Exercise instructions
(A) Write out the part of the comment about community and loneliness from "Choirs are an" up to and including "the whole community.", with nothing changed.
(B) In its first paragraph, the comment about community and loneliness proposes several measures to help elderly people. List them all.
(C) According to the comment about community and loneliness, what does the whole village celebrate at its festivals?

--- START Page excerpt ---

Ben that health care bank is brilliant. One of the biggest illnesses today is loneliness. I would love to see elderly people being taught to use internet - just the basics so that they can communicate with other like minded people.  So many of us have an old lap top in a cupboard we could donate them to the elderly and I am sure that the internet providers could be encouraged to offer a free service to elderly people as part of their contribution to health care.  Of course there are others who are house bound who would also benefit from a system like this too.

My sister lives in Italy and there are still communities in the north where they share produce.  In the villiage where my brother in laws family grew up they have festivals where the whole villiage brings something to celebrate the harvest. When someone dies, even when they have long since left the villiage, they all turn out to celebrate their lives.

Choirs are an excellent example of people finding a creative way to forget their woes - look at miners chiors - and to come together to create an experience that they can share with the whole community.

--- END Page excerpt ---
--- START Data segment ---

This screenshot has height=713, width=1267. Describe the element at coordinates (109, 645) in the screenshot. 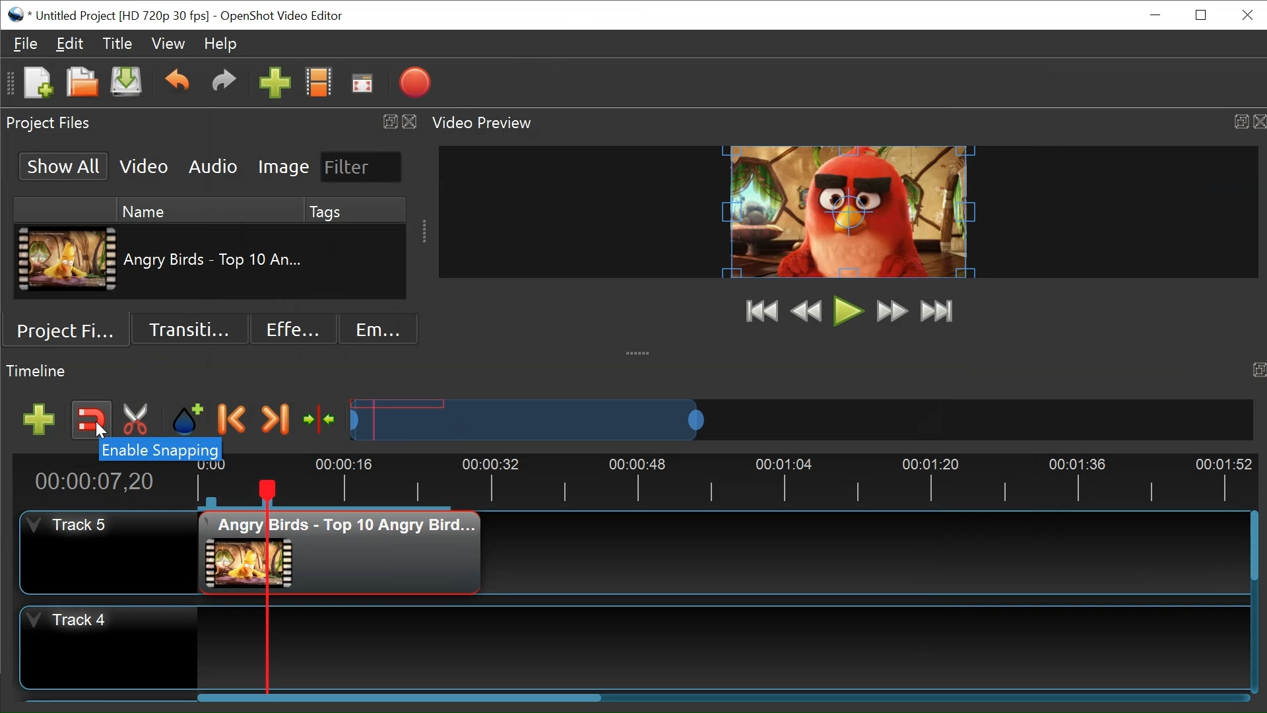

I see `Track Header` at that location.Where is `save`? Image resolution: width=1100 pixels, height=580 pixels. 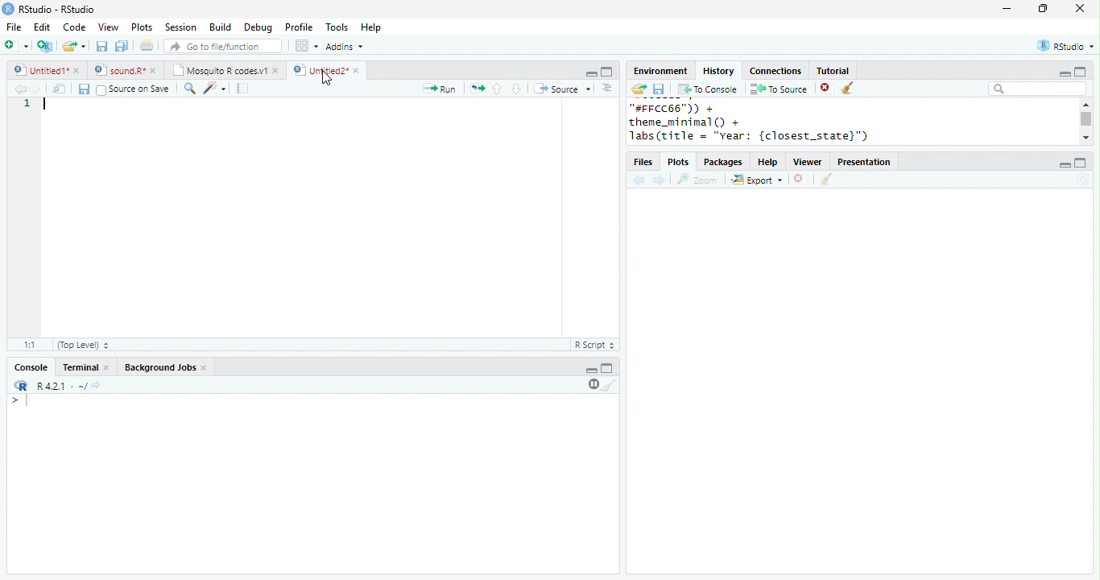 save is located at coordinates (658, 89).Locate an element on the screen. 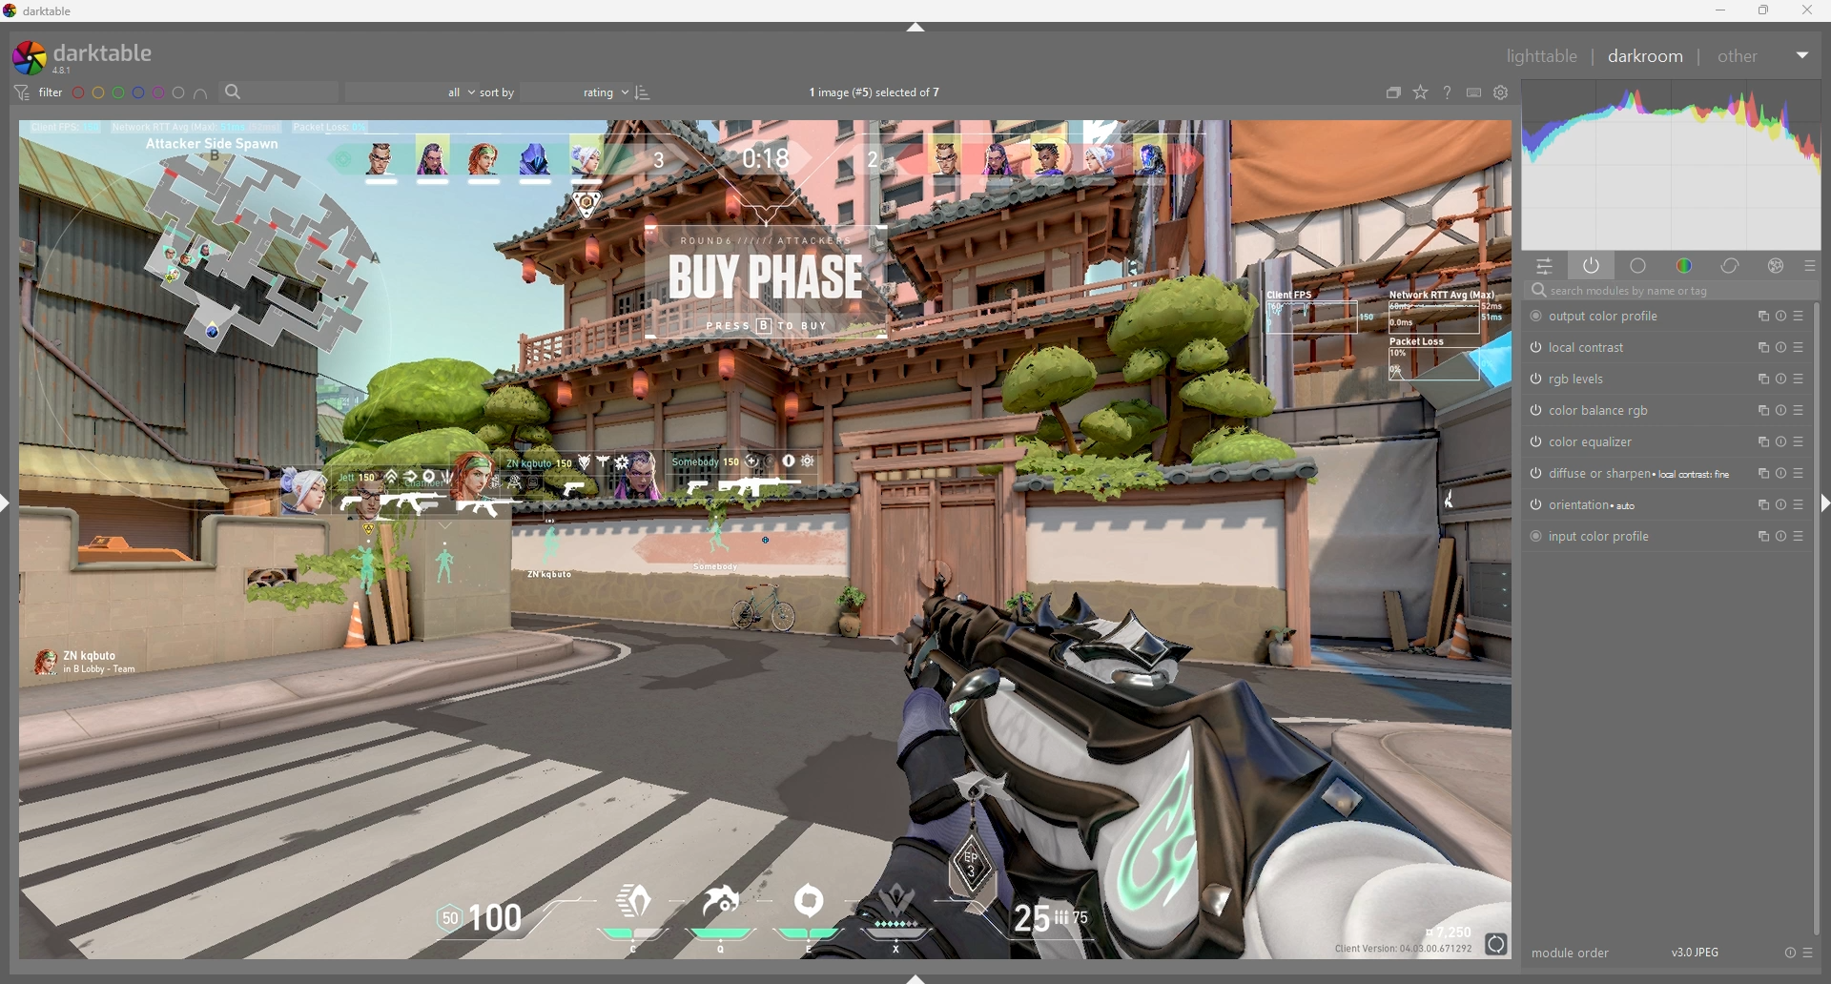  resize is located at coordinates (1764, 10).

--- END Data segment ---

Answers per task
(A)
Choirs are an excellent example of people finding a creative way to forget their woes - look at miners chiors - and to come together to create an experience that they can share with the whole community.

(B)
- Teaching elderly people the basics of using the internet so they can communicate with like-minded people
- Donating old laptops kept in cupboards to the elderly
- Encouraging internet providers to offer elderly people a free service as part of their contribution to health care

(C) The harvest.